Certificates & Data Anchoring
Certificates are cryptographically signed, hash-based proofs that anchor digital records to the Circular network without exposing the underlying data. They enable secure, independently verifiable atte
Overview
In Circular, a certificate is a verifiable, immutable object created by hashing a digital asset (such as a document, dataset, or structured file), combining it with metadata, and anchoring the result to the network via a signed, timestamped record. Certificates serve as durable, privacy-preserving attestations for high-integrity processes.

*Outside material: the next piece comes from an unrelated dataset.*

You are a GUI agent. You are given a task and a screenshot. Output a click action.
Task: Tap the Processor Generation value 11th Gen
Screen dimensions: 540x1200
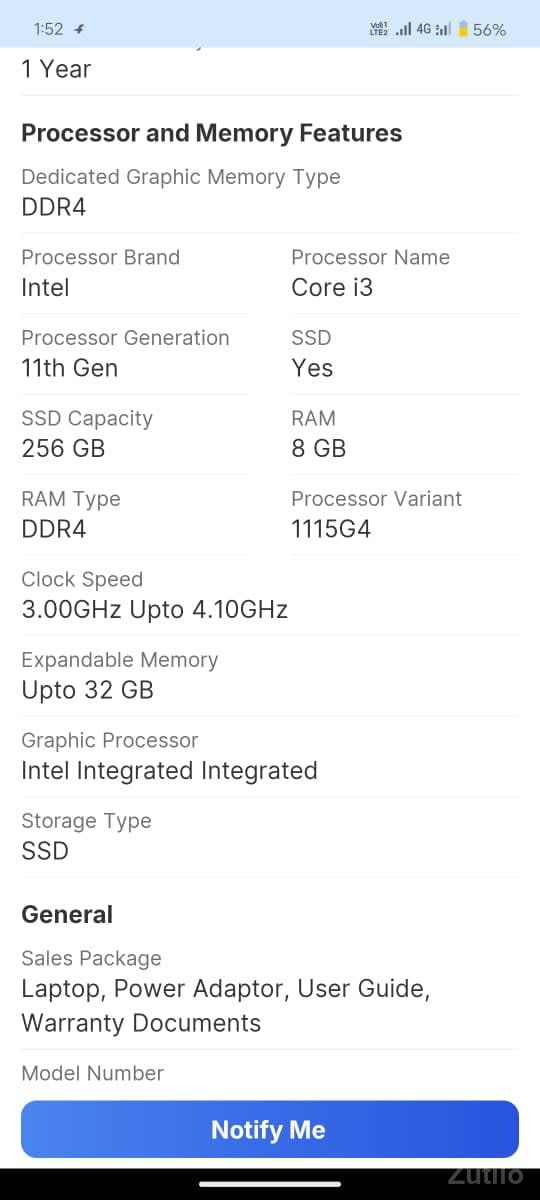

They are designed for use in regulatory and operational settings, where data must remain under organizational control but still be provably unaltered and independently auditable.
Certificate Structure
Each certificate includes:
Field
Description
CertificateID
Deterministically generated unique identifier
IssuerID
Identity of the issuing node or organization
Hash
SHA-256 hash of the original file or payload
Metadata
Optional key-value fields defined at issuance
Timestamp
Logic timestamp assigned at the time of issuance
Signature
Issuer’s digital signature validating the certificate
ChainRef
Identifier for the blockchain where the certificate is anchored
BlockRef
Reference to the block containing the certificate
Certificates are immutable once issued and remain accessible for querying, verification, and auditing.
What Gets Anchored
Circular does not store the original data in the certificate or on the network. Only the cryptographic hash of the content is stored. This ensures:
Data privacy is preserved
Organizations retain full control of their files
No sensitive or proprietary content is exposed
Anchored components include:
Content hash
Optional metadata
Issuer and timestamp
Network-level signature and anchoring reference
Signature and Verification
Every certificate is signed by the issuing node using a secure digital signature scheme. Circular currently supports:
Signature algorithm: EdDSA (Curve25519) or compatible elliptic curve options
Verification method: Deterministic hash-based verification using the issuer’s public key
To verify a certificate, the recipient re-hashes the original data and compares the output to the stored certificate hash. If the values match and the signature is valid, the certificate is considered authentic and unaltered.
Certificate Types
Circular supports different certificate classifications depending on context. Some predefined types include:
Type
Use Case
C_TYPE_DOC
General documents and PDFs
C_TYPE_DATASET
Research or analytical datasets
C_TYPE_MODEL
AI model outputs or configurations
C_TYPE_SIGNATURE
Timestamped digital approvals
C_TYPE_VOUCHER
Time-locked certificates with expiration logic
Each certificate type has an associated schema to ensure consistent formatting and usage.
Use Cases
Healthcare: Certify clinical trial results, lab records, or physician sign-offs
Pharmaceutical: Audit manufacturing batch integrity or protocol versioning
AI/ML: Anchor datasets or model checkpoints for reproducibility
Research & Academia: Timestamp and verify data submissions or publications
Legal & Governance: Prove authorship or attest to non-repudiation without revealing the underlying document
Access & Integration
Certificates can be accessed and managed via:
API:
Endpoints for certificate issuance, lookup, and validation
SDKs:
Available in supported programming languages for integration into internal workflows
Explorer:
Visual interface for inspecting issued certificates and verifying timestamps or issuers
Summary
Certificates are the atomic trust primitive within the Circular infrastructure. They provide a lightweight, secure mechanism for anchoring data without revealing it — enabling institutions to validate information, streamline audits, and protect integrity across collaborative environments.